There is an explanation in comments:
c dpmpar(1) = b**(1 - t), the machine precision,
c dpmpar(2) = b**(emin - 1), the smallest magnitude,
c dpmpar(3) = b**emax*(1 - b**(-t)), the largest magnitude.
What is smallest and largest magnitude? There must be a way to count these values on runtime; machine constants in source code is a bad style.
EDIT:
I suppose that static fields Double.MIN_VALUE
and Double.MAX_VALUE
are those values I looked for.
minmag
and maxmag
(and mcheps
too) are not functions, they are declared to be rank 1 integer arrays with 4 elements each. Likewise dmach
is a rank 1 3 element array of double precision values. It is very likely, but not certain, that each integer value occupies 4 bytes and each d-p value 8 bytes. Bear this in mind as the answer progresses.
So an expression such as mcheps(1)
is not a function call but a reference to the 1st element of an array.
equivalence
is an old FORTRAN feature, now deprecated both by language standards and by software engineering practices. A statement such as
equivalence (dmach(1),mcheps(1))
states that the first element of dmach
is located, in memory, at the same address as the first element of mcheps
. By implication, this also means that the 24 bytes of dmach
occupy the same addresses as the 16 bytes of mcheps
, and another 8 bytes too. I'll leave you to draw a picture of what is going on. Note that it is conceivable that the code originally (and perhaps still) uses 8 byte integers so that the elements of the equivalenced arrays match 1:1.
Note that equivalence
gives, essentially, more than one name, and more than one interpretation, to the same memory locations. mcheps(1)
is the name of an integer stored in 4 bytes of memory which form part of the storage for dmach(1)
. Equivalencing used to be used to implement all sorts of 'clever' tricks back in the days when every byte was precious.
Then the data
statements assign values to the elements of dmach
. To me those values look to be just what the comment tells us they are.
EDIT: The comment indicates that those magnitudes are the smallest and largest representable double precision numbers on the platform for which the code was last compiled.

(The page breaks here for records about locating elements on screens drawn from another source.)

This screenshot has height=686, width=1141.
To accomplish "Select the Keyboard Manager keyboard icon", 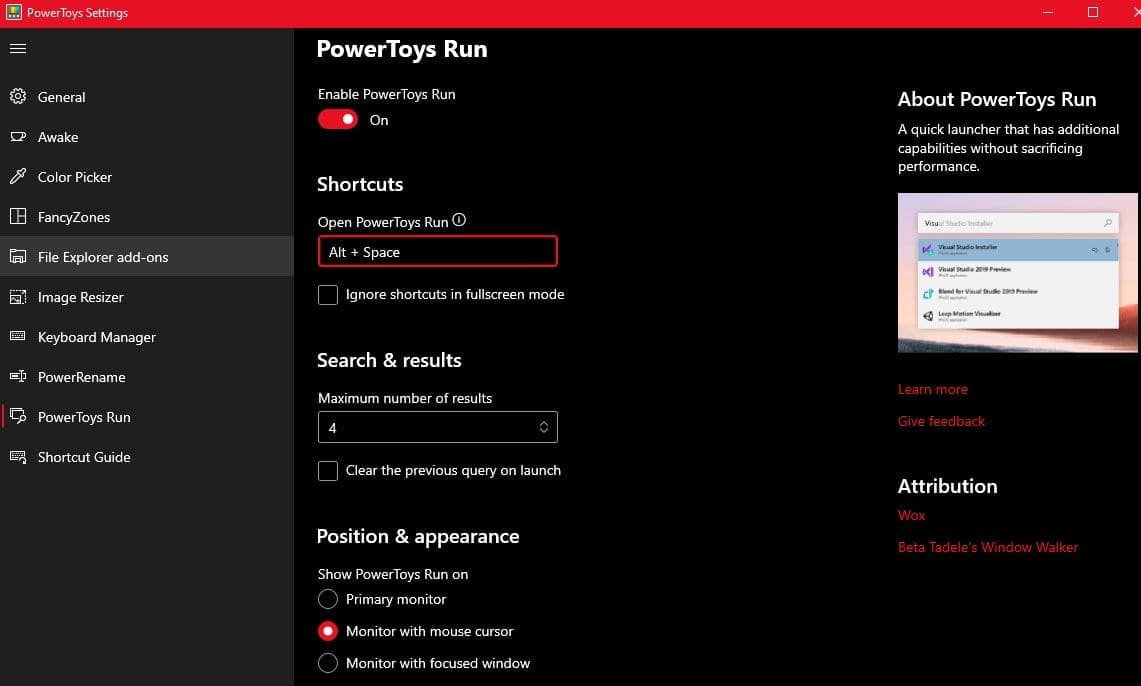I will click(x=18, y=337).
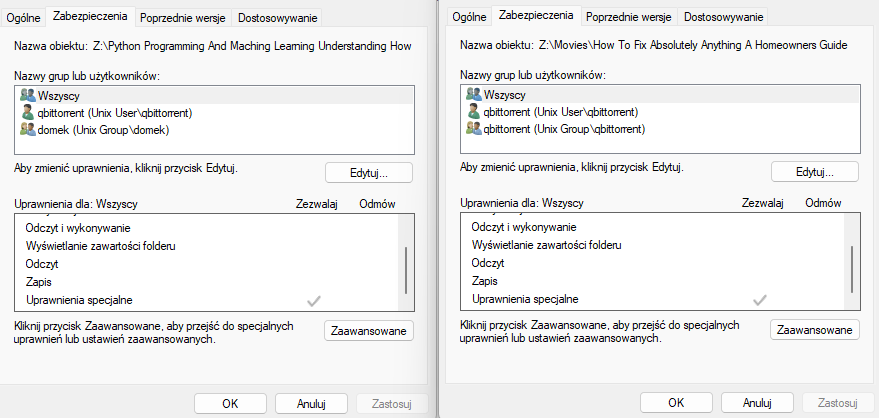Click permissions list scrollbar in left dialog
The width and height of the screenshot is (879, 418).
[406, 267]
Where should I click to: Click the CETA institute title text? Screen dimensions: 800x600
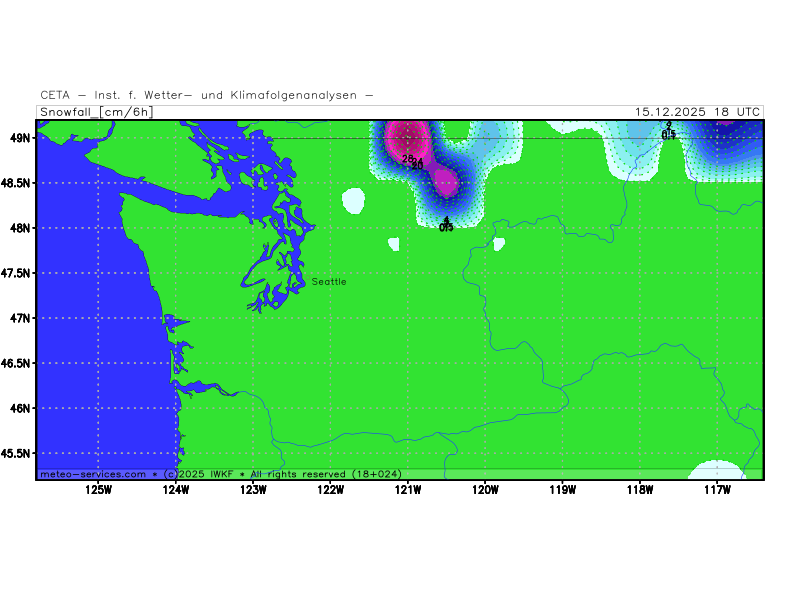207,95
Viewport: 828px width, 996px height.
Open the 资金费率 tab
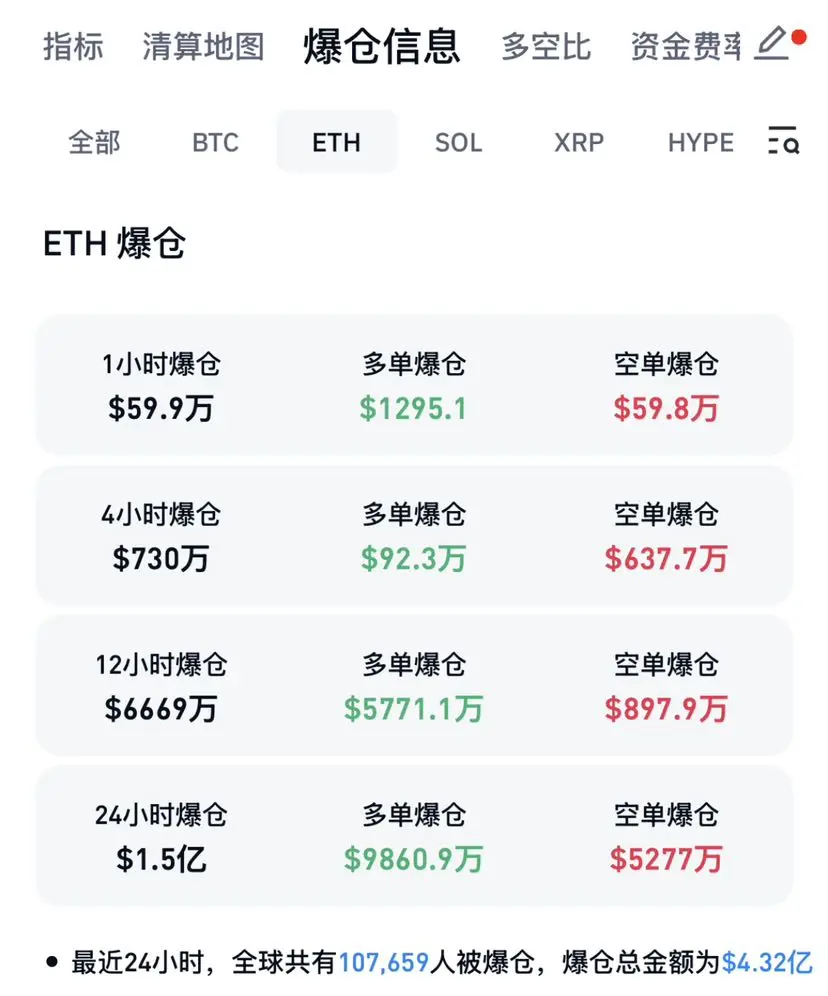click(x=686, y=46)
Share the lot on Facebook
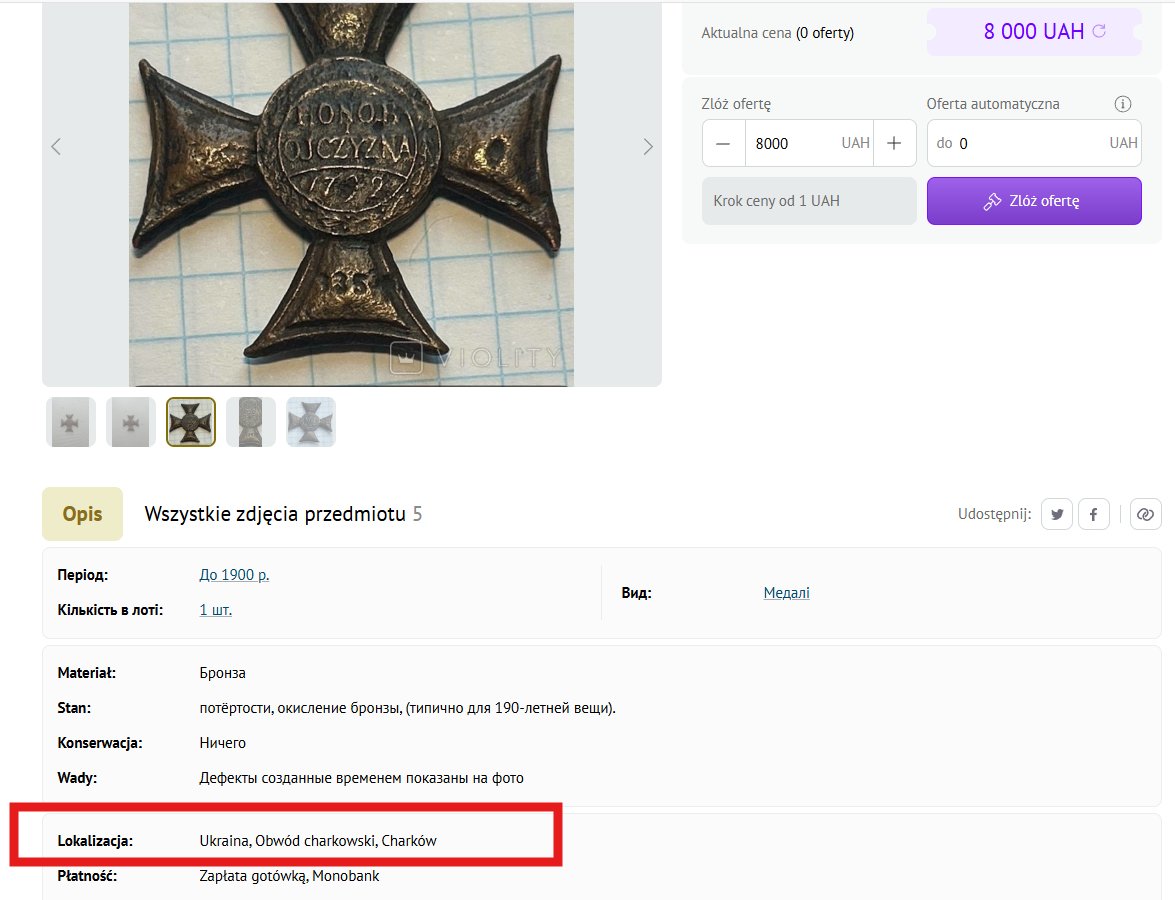Viewport: 1175px width, 900px height. coord(1093,513)

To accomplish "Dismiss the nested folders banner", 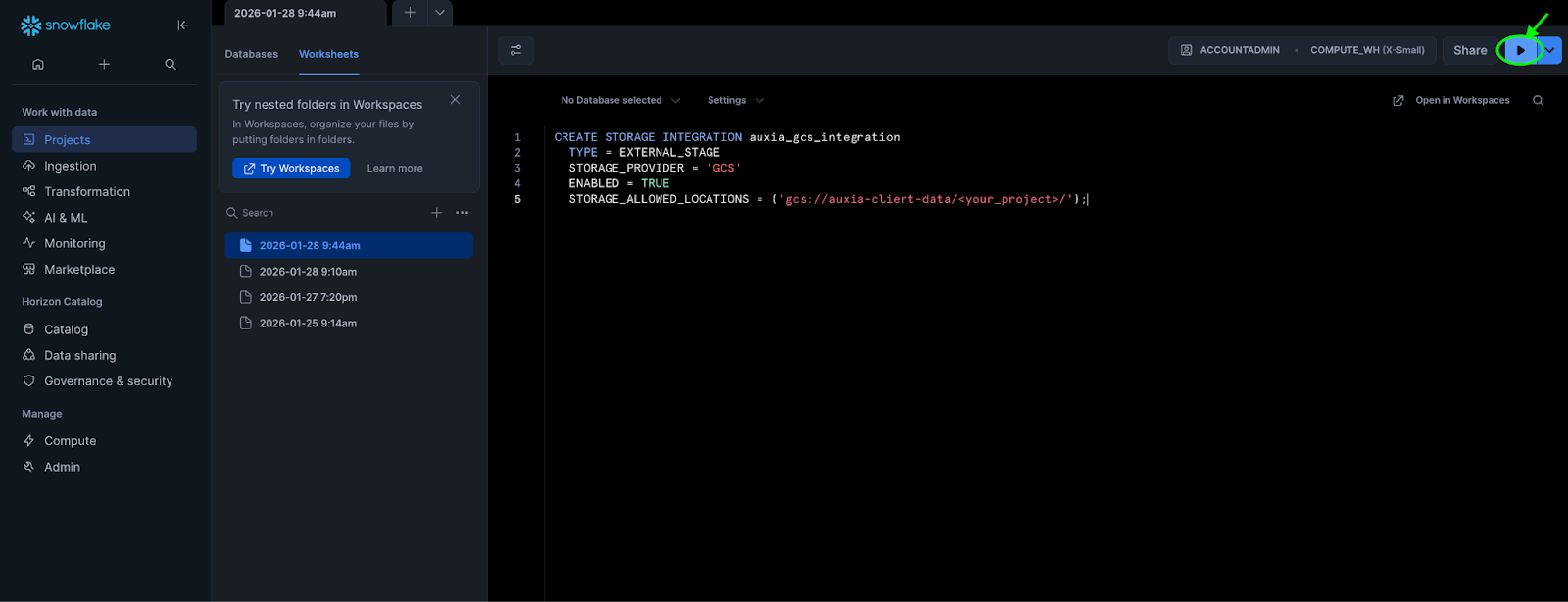I will (455, 100).
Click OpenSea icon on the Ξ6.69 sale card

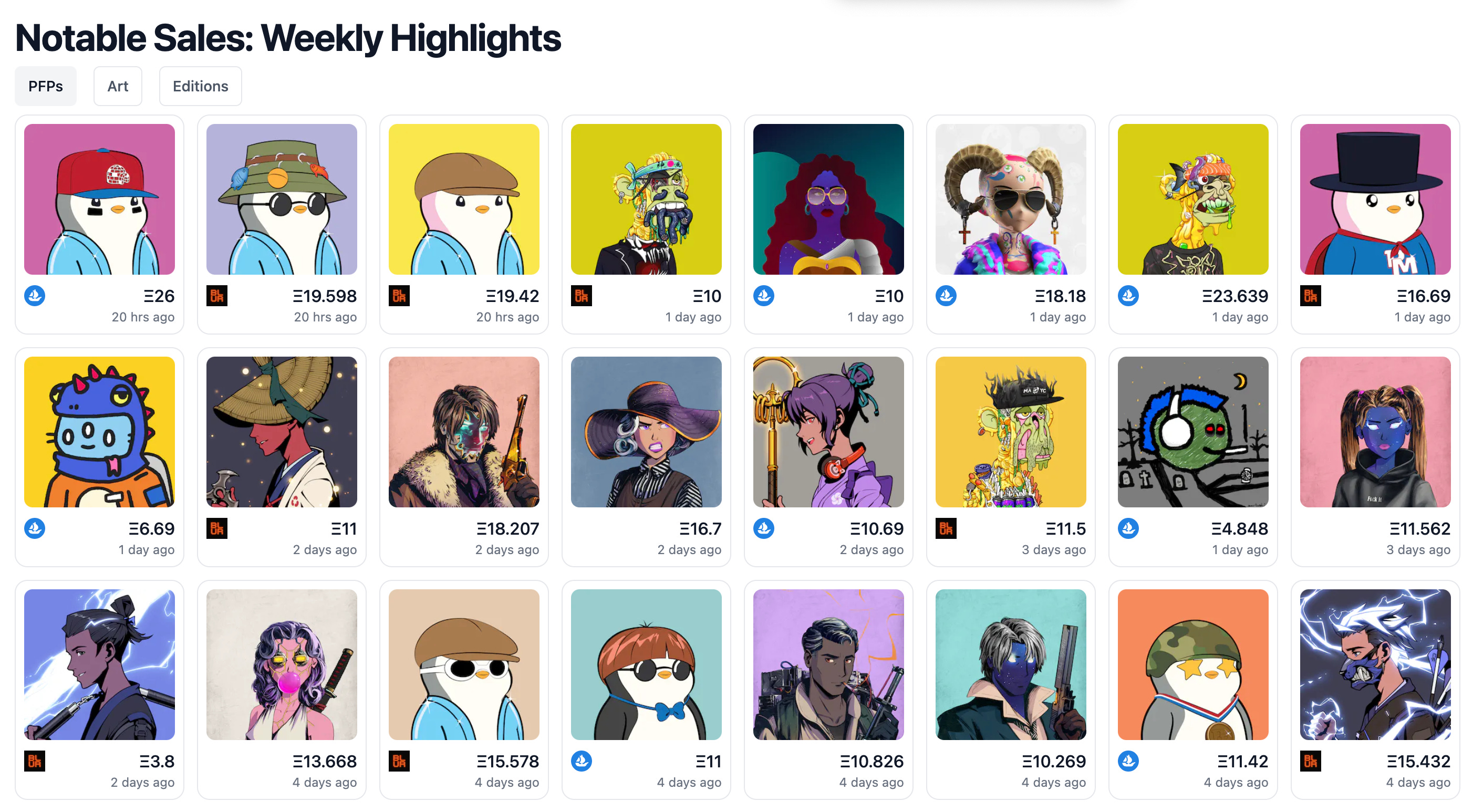coord(35,528)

I think that in Java they are probably called doubles
. I don't know Java so don't know what facilities it has for returning the value of the largest and smallest doubles, if you don't know this either hit the 'net or ask another SO question -- to which you'll probably get responses along the lines of search the net.
Most of this you should be able to ignore entirely. As you write, a better approach would be to find out those values at run-time by enquiry using intrinsic functions. Fortran 90 (and later) have such functions, I imagine Java has too but that's your domain not mine.